Бит в ушах: раз, два, три, четыре. Аккорды бас-гитары. Голос солиста группы «Пилот» завывает в наушниках: «Большой Питерский блюз!». Под такую музыку хочется бунтовать. Но солнечным ноябрьским днем трудно найти повод для бунта, поэтому я просто стараюсь выглядеть решительней и уверенней, заворачивая с Невского на улицу Рубинштейна.

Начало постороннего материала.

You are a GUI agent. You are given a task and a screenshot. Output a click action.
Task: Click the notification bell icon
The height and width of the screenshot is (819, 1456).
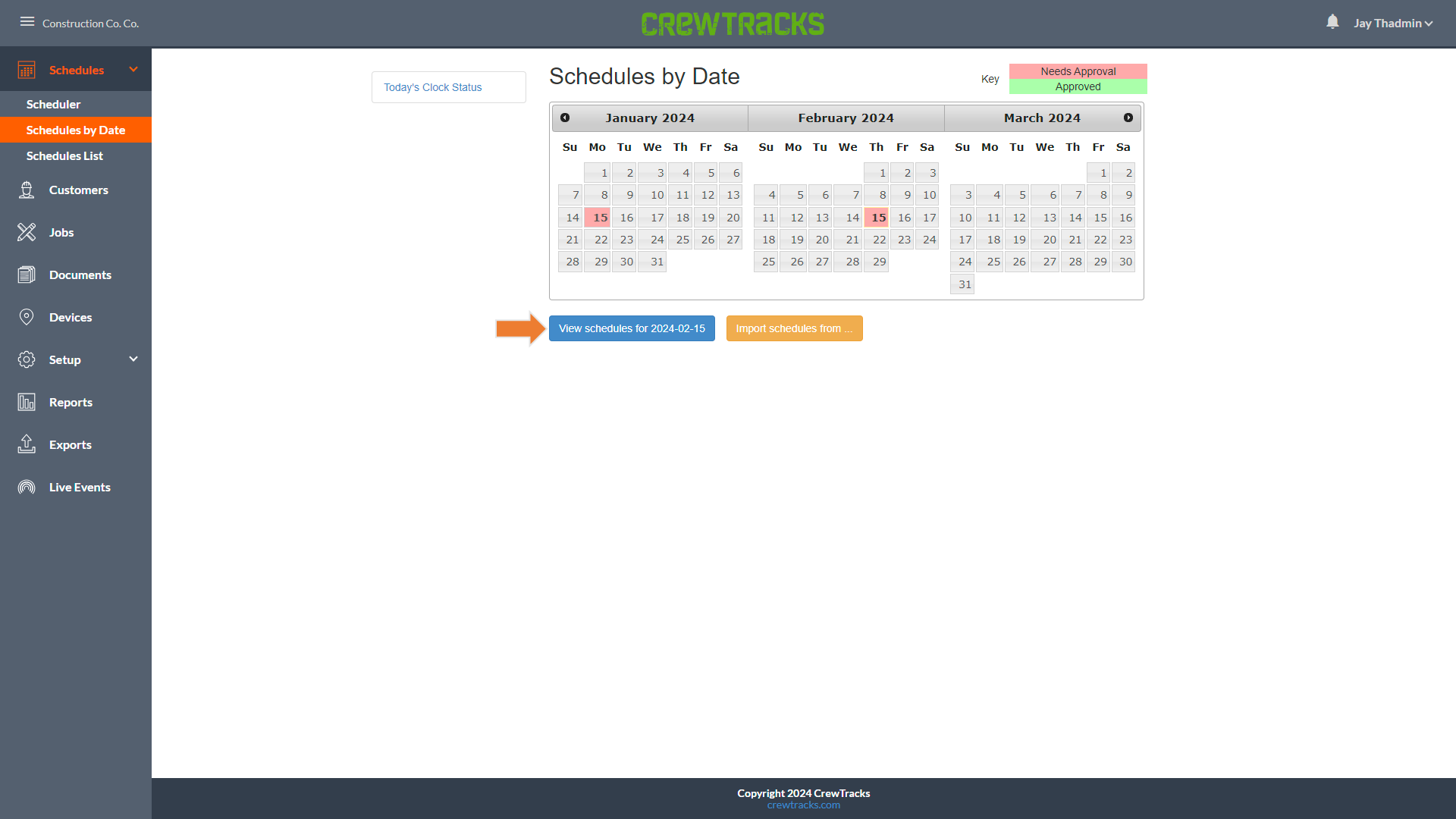tap(1332, 22)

Огромными мерными шагами я обгоняю прохожих, огибаю тех, кто идет навстречу. Вспоминаю, а что вообще я знаю об этой улице? Названа в честь композитора, который основал Петербургскую консерваторию — он, кажется, жил в одном из домов. И все. Все в лучах солнечного света. В общем-то, скоро уже закат, но именно в это время солнце чувствуешь лучше всего. Оно освещает верхние этажи домов яркой полоской, так, что я завидую обладателям этих окон. Нижние этажи тоже подсвечены, но уже электрическим светом.

68912347

Едва ли не над каждой дверью красуются вывески — строгие и ровные, с витыми буквами, с символами и рисунками. Свет отражается в блестящих витринах. В одной из них — принадлежащей мясному ресторану — на шарнирах вертятся рульки и лопатки. Стараюсь быстро проскользнуть мимо, чтобы не мешать пораженной японке в красном берете ловить свое отражение в кровожадной витрине. Мимо проходят, громко разговаривая и смеясь, две девушки в псевдолеопардовых шубах, размахивая модными шопперами и стаканами кофе. За ними неспешно двигается бабушка с двумя пухлыми внуками. Спрашивает старшего, есть ли в сквере у Аничкого дворца скамеечки, где можно было бы перекусить. Контраст в возрасте, манере речи и внешнем виде прохожих меня забавляет. Он напоминает контраст заведений на этой улице. Пока вокруг меня только пафосные, огромные рестораны, завлекающие туристов и крупных бизнесменов.

img_9044

Но есть здесь и другие — скромные, минималистичные, потайные места. Прямо передо мной с шумом тормозит скейтер и ныряет в низкий дверной проем, больше похожий на подвальное окно. На стекле маленькая надпись «огонек» и рядом пояснение: no service, just coffee and rollies. Это что-то необычное, и я заглядываю внутрь. В маленьком помещении с белыми стенами стоит разнородная странная мебель: низкие кресла со слезающей обивкой, шкаф без дверцы. На проводе, приклеенном изолентой к потолку, подвешен старенький желтый абажур. Пахнет кофе, табаком и еще чем-то знакомым. Это трудно уловимый запах винтажных магазинчиков, арт-пространств и книг. Пока жду кофе, знакомлюсь со стройной девушкой с большими глазами по ту сторону стойки. Ее зовут Альбина — имя такое же необычное, как и место. Наш разговор прерывает харизматичный дядечка с роскошными усами в вязаном хоккейном свитере, который берет кофе для спутницы со стрижкой боб и в огромных очках. Я забираю свой стакан, выскальзываю на улицу и перехожу на другую сторону. Череда витрин и меню на стене резко обрывается, теперь иду мимо серой голой штукатурки. Поднимаю голову. Странно торчащие квадратные балконы, маленькие окна и никакого декора. «В этом доме с 1932 по 1943 жила и работала Ольга Берггольц». Резкий поворот головы с короткой стрижкой и длинные руки из камня. В голове сразу всплывает стук метронома. Я непроизвольно глубже кутаюсь в шарф, замечаю, что солнца больше не видно.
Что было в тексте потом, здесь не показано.